A visit to the United States last month reminded me that, no matter how many things I like about the country (and I could make a long list of those), I rarely feel at ease there. In Los Angeles for the first time, thanks to a developing if still-rudimentary public transport system combined with airbnb and Uber having rendered it affordable, we found ourselves repeatedly sharing smallish spaces with certifiably insane people. It was as if a quota of crazies had been evenly distributed across the city’s bus and metro system.
The typical mad fellow traveller was male, black, middle aged, had matted hair and big beard, wore layers of smelly clothes, and seemed not to have washed for weeks. But there were wide departures from the norm, like one young Korean dressed in a perfectly ironed button-down shirt and trousers, whom I would have taken for a management graduate on his way to office had it not been for the primal screams he emitted at short intervals.
Although I can’t say I enjoy sitting in close proximity to people speaking gibberish to themselves or, worse, to me, I am worldly enough to take these situations in my stride, for the most part. The difference between such encounters in the US, and, say, Bombay, Cairo, or Prague, is not only the question of why the richest nation in the history of the world cannot take better care of mentally ill citizens, but an awareness that the man with mad eyes staring intently at me across the width of a train’s aisle could be carrying a gun, and I could be seconds away from death.
Regular tragedies
Every week’s news feeds that discomfort, with accounts of killings carried out by mentally disturbed Americans, some of them mass murderers like Micah Johnson, the crazy guy in Dallas who hated white policemen, or Omar Mateen, the crazy guy in Orlando who hated gays. After each tragedy, liberals call for gun control while conservatives reiterate their commitment to the second amendment of the US Constitution.
The text of the Second Amendment reads thus: “A well regulated militia being necessary to the security of a free state, the right of the people to keep and bear arms shall not be infringed." The law grew out of 17th century legislation that assured British citizens of their right to own weapons. Brits discarded that right around the time the word "militia" became archaic, but Americans, with their treasured constitution, are stuck with it.
Many cling to the romantic notion that individual citizens armed with guns could deter the emergence of a tyrannical government, an idea that had some practical merit when the gun and horse you could buy were identical to the guns and horses the government possessed. It makes no sense whatsoever when the best you can marshal is a couple of rifles and an SUV against the government’s tanks, supersonic jet fighters, drones and ballistic missiles.
A paradox
When the Bill of Rights was composed, Americans who promoted gun rights most vocally were suspicious of a professional standing army controlled by the federal government. Today, a very strange situation prevails, in line with the topsy-turviness I have outlined in recent columns about globalisation and the uniform civil code. The firmest contemporary advocates of gun rights are also the loudest voices in favour of the nation’s soldiers. They complain about intrusive government while supporting a heavily weaponised police force and a bigger, more powerful federal military.

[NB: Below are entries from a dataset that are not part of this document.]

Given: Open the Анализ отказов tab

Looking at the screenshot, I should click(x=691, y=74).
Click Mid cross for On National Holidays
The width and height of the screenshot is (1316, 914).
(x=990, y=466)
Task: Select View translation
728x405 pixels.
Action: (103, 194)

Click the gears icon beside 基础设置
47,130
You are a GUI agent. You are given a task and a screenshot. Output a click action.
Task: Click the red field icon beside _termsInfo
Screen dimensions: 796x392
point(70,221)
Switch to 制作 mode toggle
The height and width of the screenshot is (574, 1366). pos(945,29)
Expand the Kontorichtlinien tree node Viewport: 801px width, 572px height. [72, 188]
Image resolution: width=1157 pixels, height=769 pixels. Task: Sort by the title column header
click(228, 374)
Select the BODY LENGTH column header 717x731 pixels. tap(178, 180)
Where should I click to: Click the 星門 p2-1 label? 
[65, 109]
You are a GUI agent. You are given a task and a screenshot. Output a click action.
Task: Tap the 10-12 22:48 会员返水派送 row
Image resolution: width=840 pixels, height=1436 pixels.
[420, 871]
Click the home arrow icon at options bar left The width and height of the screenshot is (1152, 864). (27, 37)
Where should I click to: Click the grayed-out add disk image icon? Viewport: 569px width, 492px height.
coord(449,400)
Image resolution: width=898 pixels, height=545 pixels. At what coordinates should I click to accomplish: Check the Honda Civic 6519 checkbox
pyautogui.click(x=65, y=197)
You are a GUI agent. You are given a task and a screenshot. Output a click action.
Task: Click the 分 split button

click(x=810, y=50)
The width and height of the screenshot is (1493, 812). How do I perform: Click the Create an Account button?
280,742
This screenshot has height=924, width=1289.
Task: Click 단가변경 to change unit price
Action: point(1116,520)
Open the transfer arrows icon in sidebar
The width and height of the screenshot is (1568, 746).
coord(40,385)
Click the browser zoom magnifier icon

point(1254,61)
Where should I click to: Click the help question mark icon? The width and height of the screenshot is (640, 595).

If one side of the gun rights argument is absurd and self-contradictory, the other is completely ineffectual. The gun control measures outlined by President Obama and other progressives will do very little to stop further blood from being spilled. However sensible a ban on armour-piercing bullets and assault rifles might sound, such weapons play little role in either the most gruesome massacres or crimes with a smaller body count. The real culprit is the history of the Second Amendment itself, which has cemented the right of American citizens to buy and own deadly weapons. Chipping away at the edges of what is currently permitted is just political drama.
The only thing that will have any real impact is to do what conservatives falsely accuse Obama of wanting to do, what nations like Britain and Australia have successfully accomplished, which is to take away citizens’ guns and gun rights.
The originalists
Any change to the Second Amendment, however, is a political non-starter, unmentionable even on the far left of mainstream discourse. This has been especially true since the rise of what one might term the Wahhabis of American jurisprudence. They call themselves "originalists", believe the constitution’s meaning was fixed for eternity at the time of its composition, and want to return to a pure interpretation of the text or of the intent of its composers. Justice Antonin Scalia, who died last year, was the foremost originalist of his generation.
As an aside, when a substantial proportion of a nation’s population, relatively well educated and affluent, uses quasi-religious terminology to describe a text composed by a few 18th century intellectuals, who, remarkable though they may have been, were palpably fallible and susceptible to the biases of their time, is it any surprise that in the world at large works of scripture that are considered the word of God are taken literally and applied to the contemporary world?
In the latter case, as with the Second Amendment to the US constitution, the Wahhabis may be the most egregious offenders, but the problem lies much deeper, in traditions of interpretation that go back centuries and are impossible to overthrow.